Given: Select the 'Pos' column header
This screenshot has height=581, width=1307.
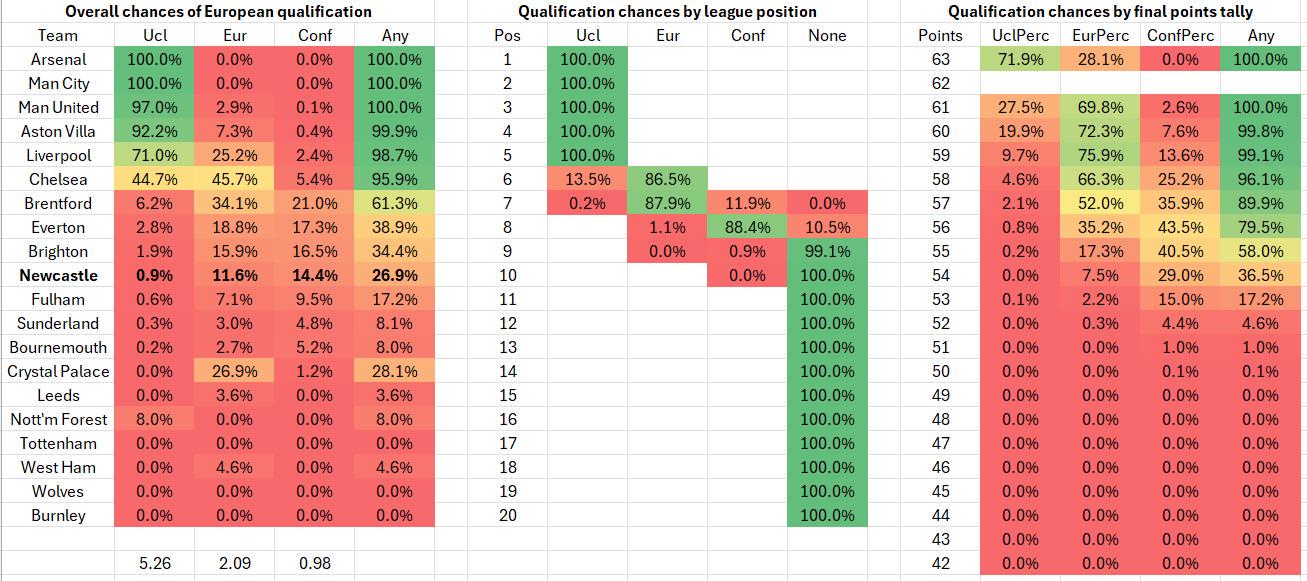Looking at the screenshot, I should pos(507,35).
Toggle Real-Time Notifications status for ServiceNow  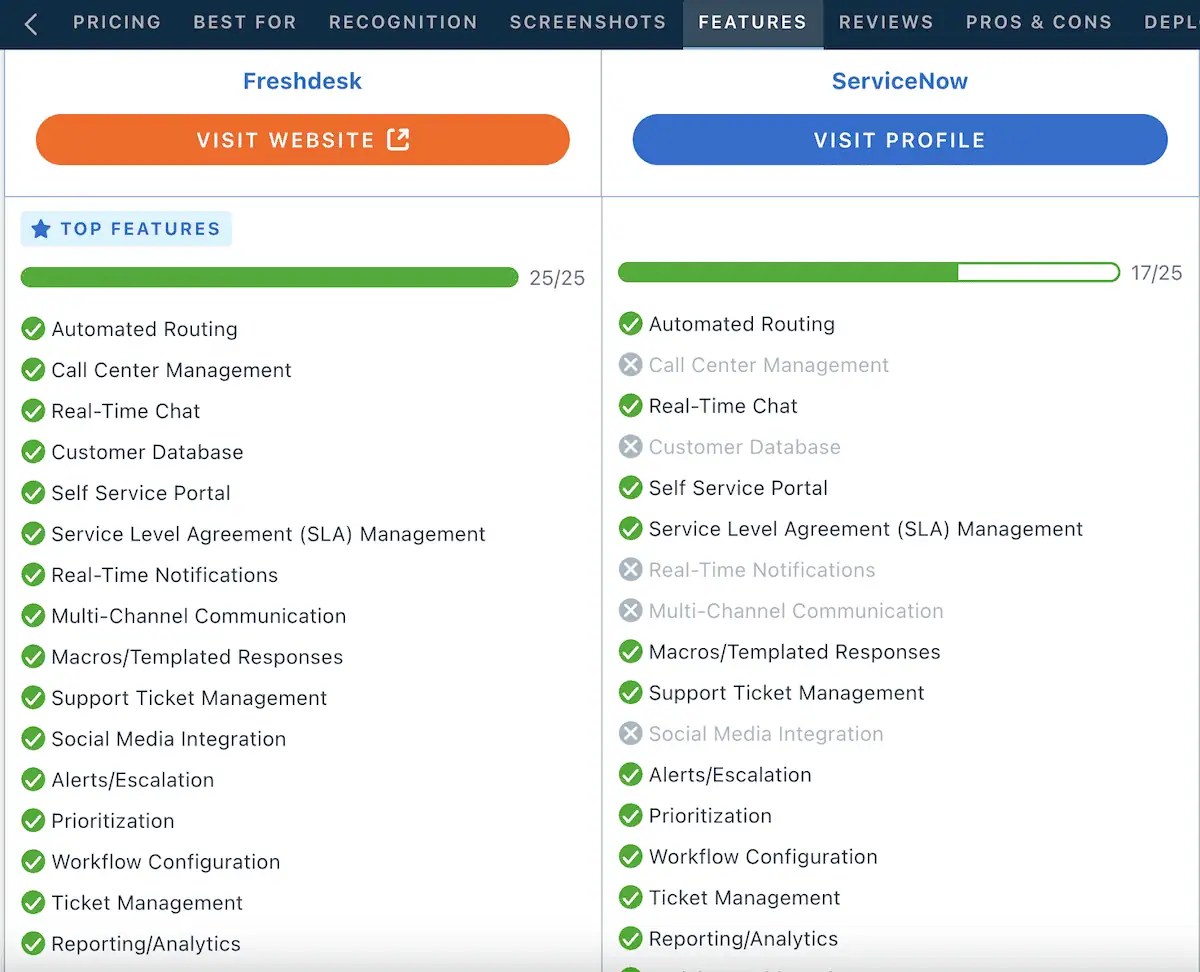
--------------------
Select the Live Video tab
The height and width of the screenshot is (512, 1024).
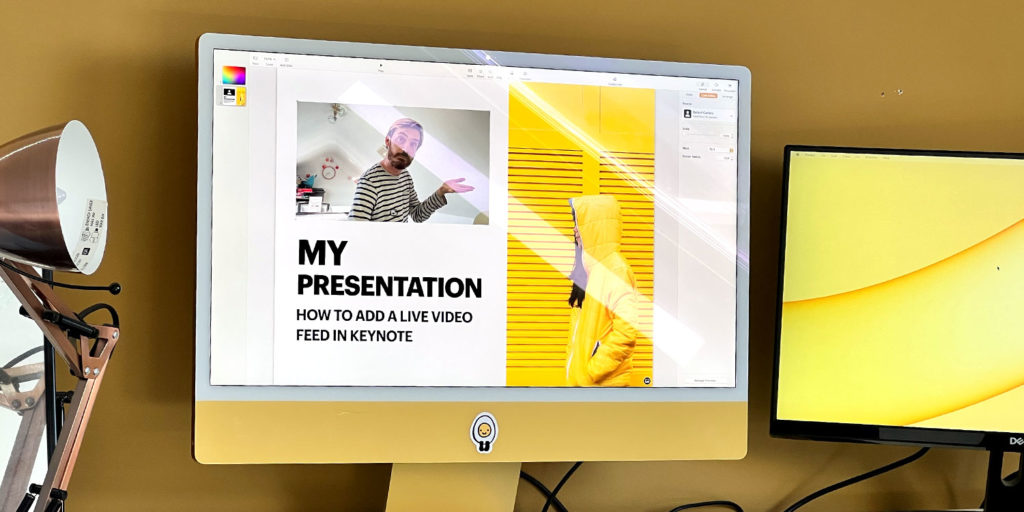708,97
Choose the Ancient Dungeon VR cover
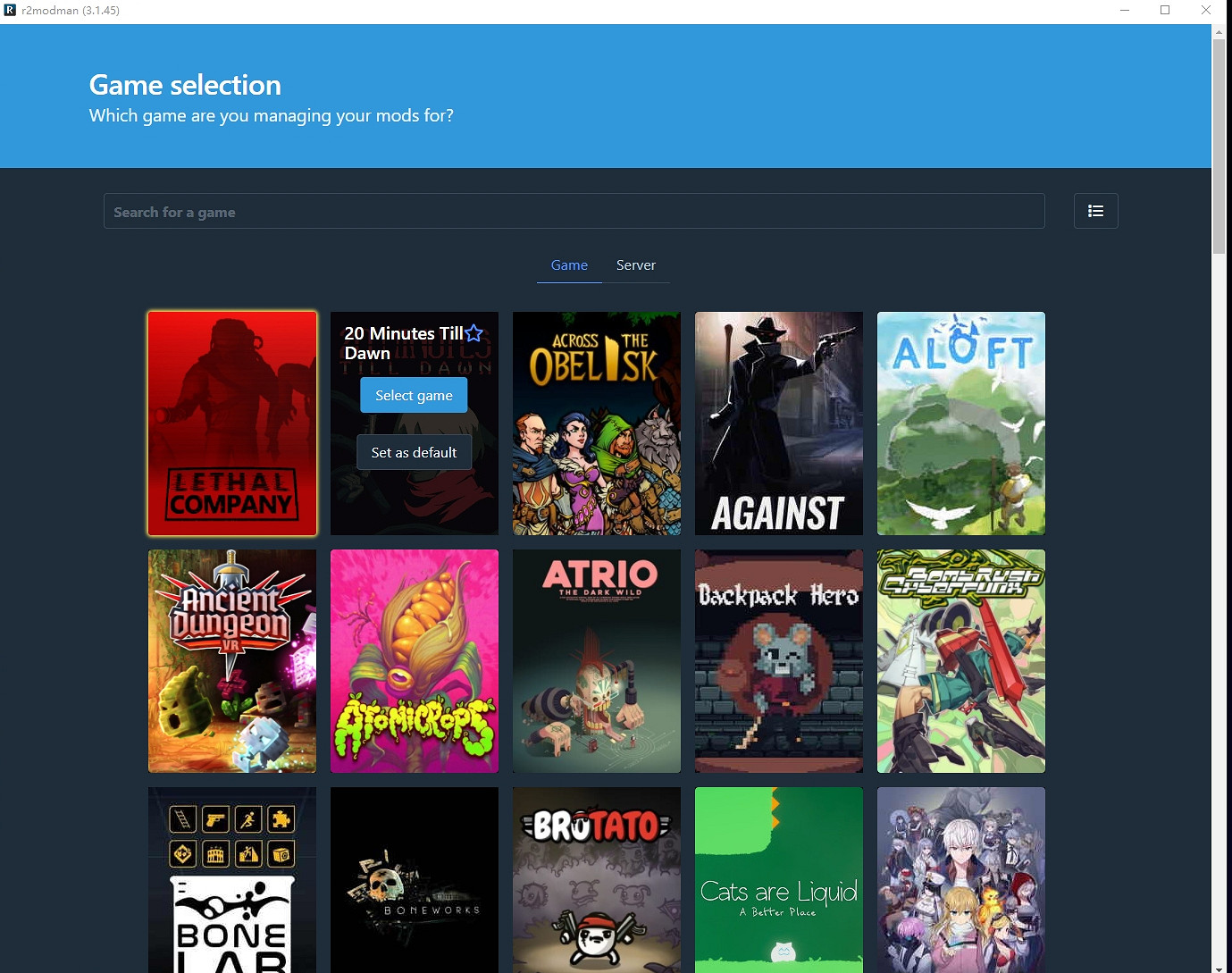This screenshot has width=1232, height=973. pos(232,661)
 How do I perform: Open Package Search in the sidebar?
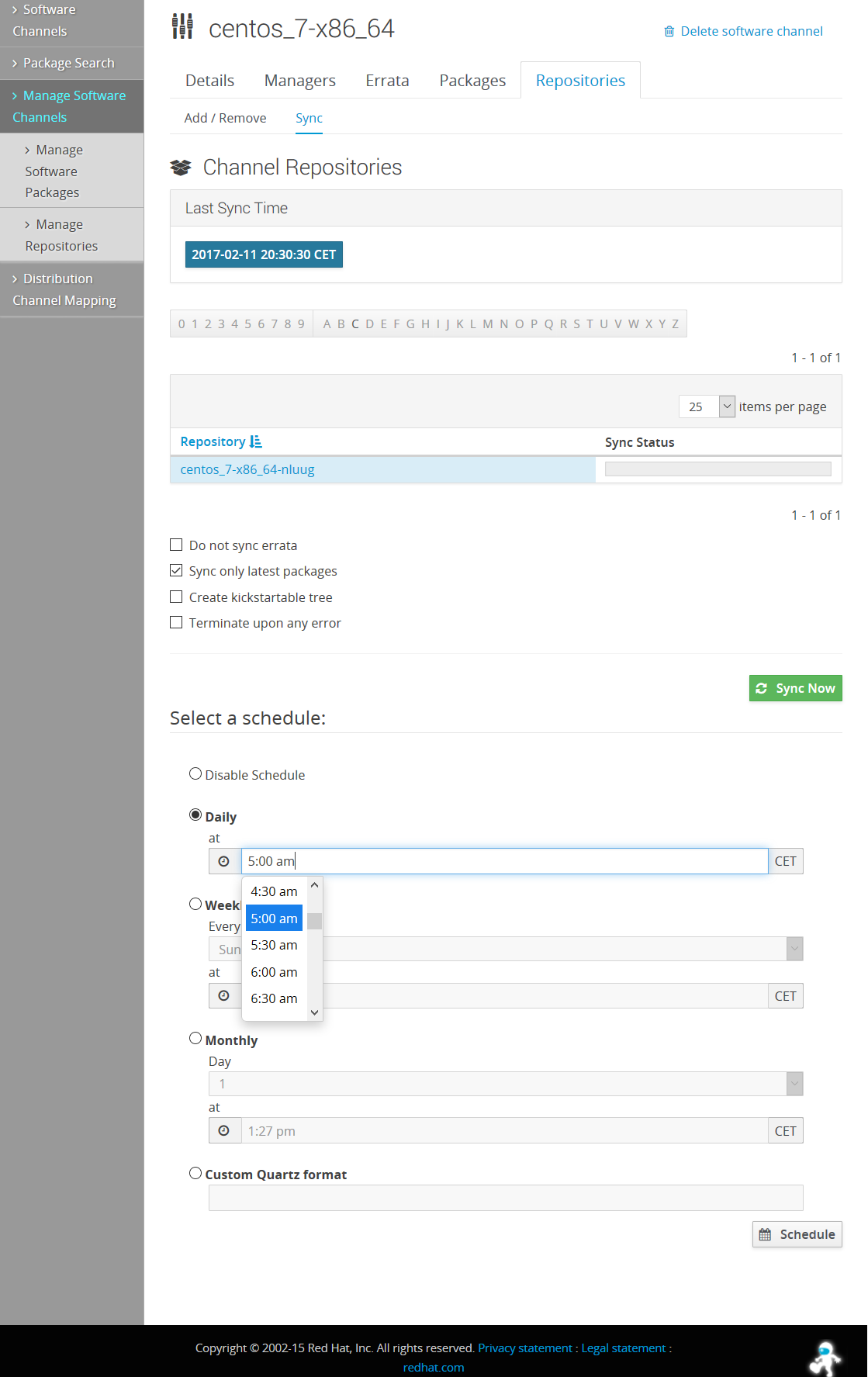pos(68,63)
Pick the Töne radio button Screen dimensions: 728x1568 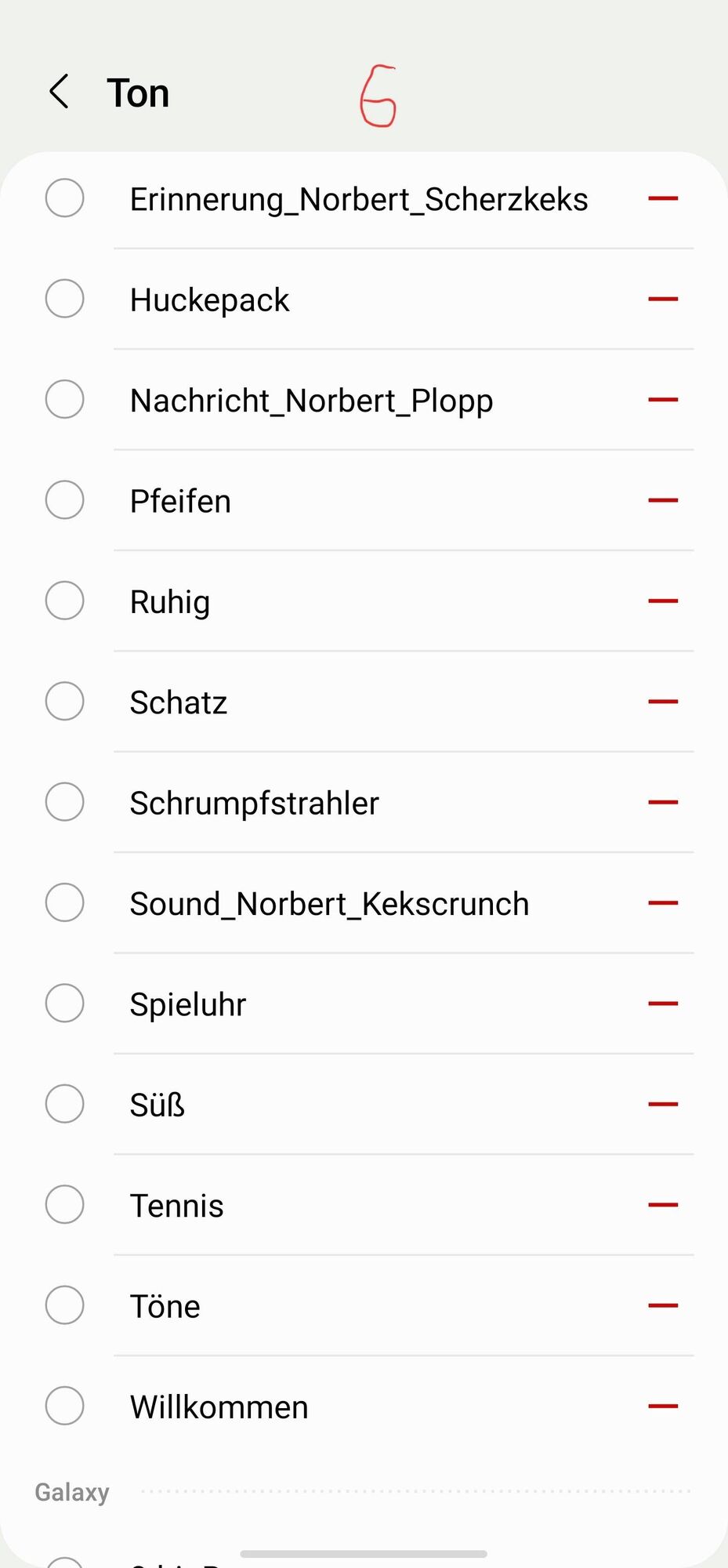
--------------------
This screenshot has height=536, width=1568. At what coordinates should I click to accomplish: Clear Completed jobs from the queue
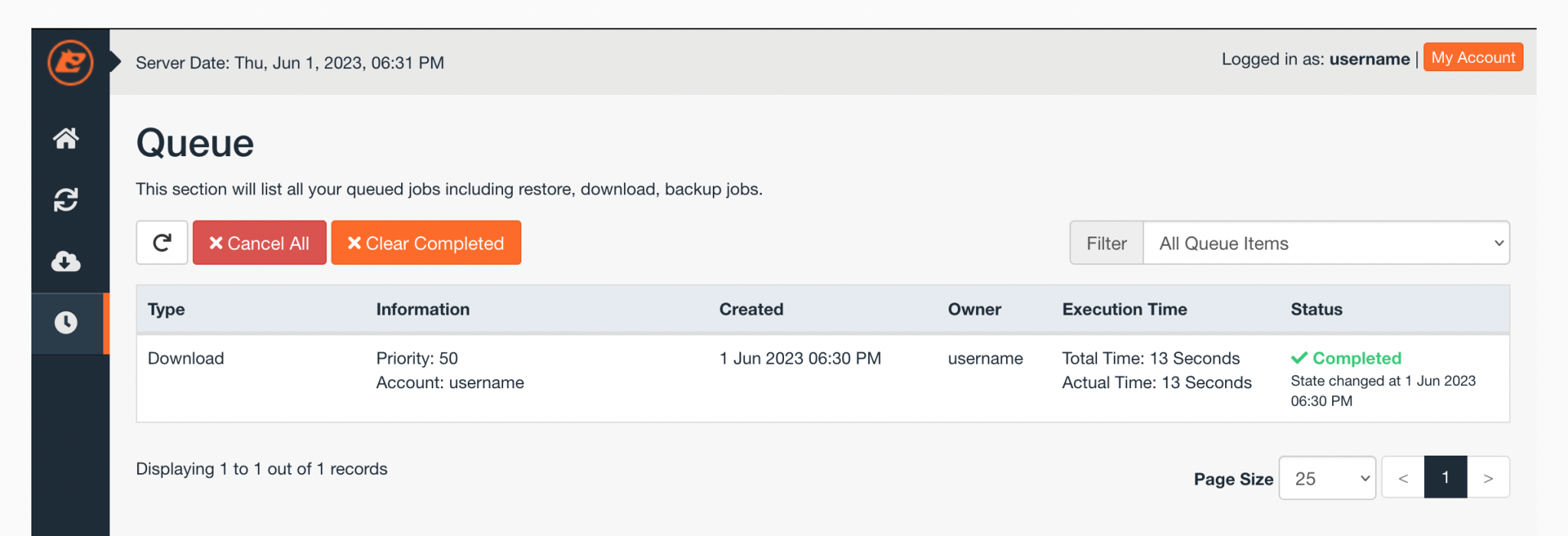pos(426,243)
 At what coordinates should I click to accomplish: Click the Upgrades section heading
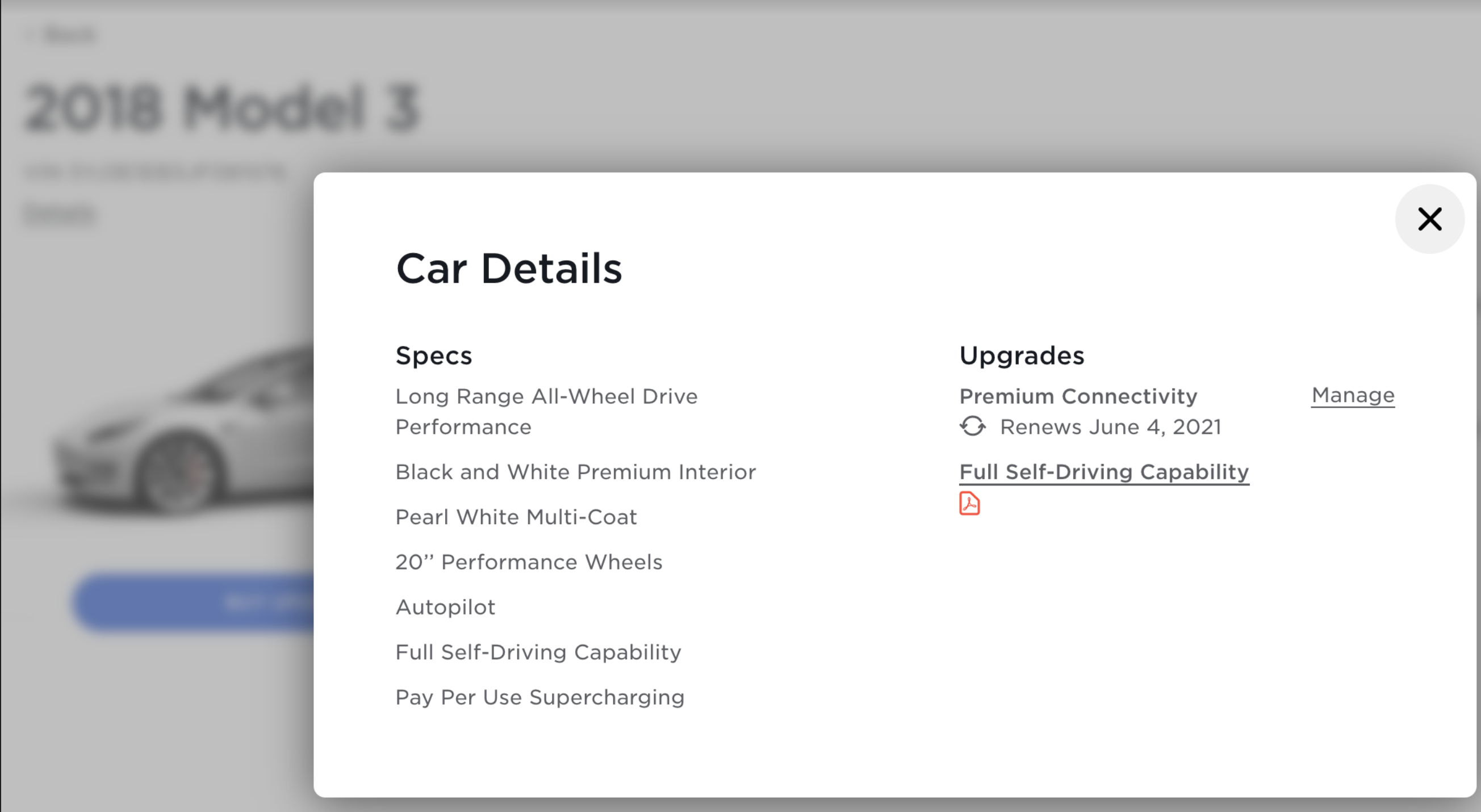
--------------------
* _TASK GOAL_
Can you switch "sidebar" to "toolbar" in the stretch of the records from the line that contains "How do I perform: Open" through the line that contains "Pick the Töne", and give those lines again with everything else unchanged and the pictures left out?

* _FINISHED EXERCISE_
 How do I perform: Open Package Search in the toolbar?
pos(68,63)
Pick the Töne radio button Screen dimensions: 728x1568 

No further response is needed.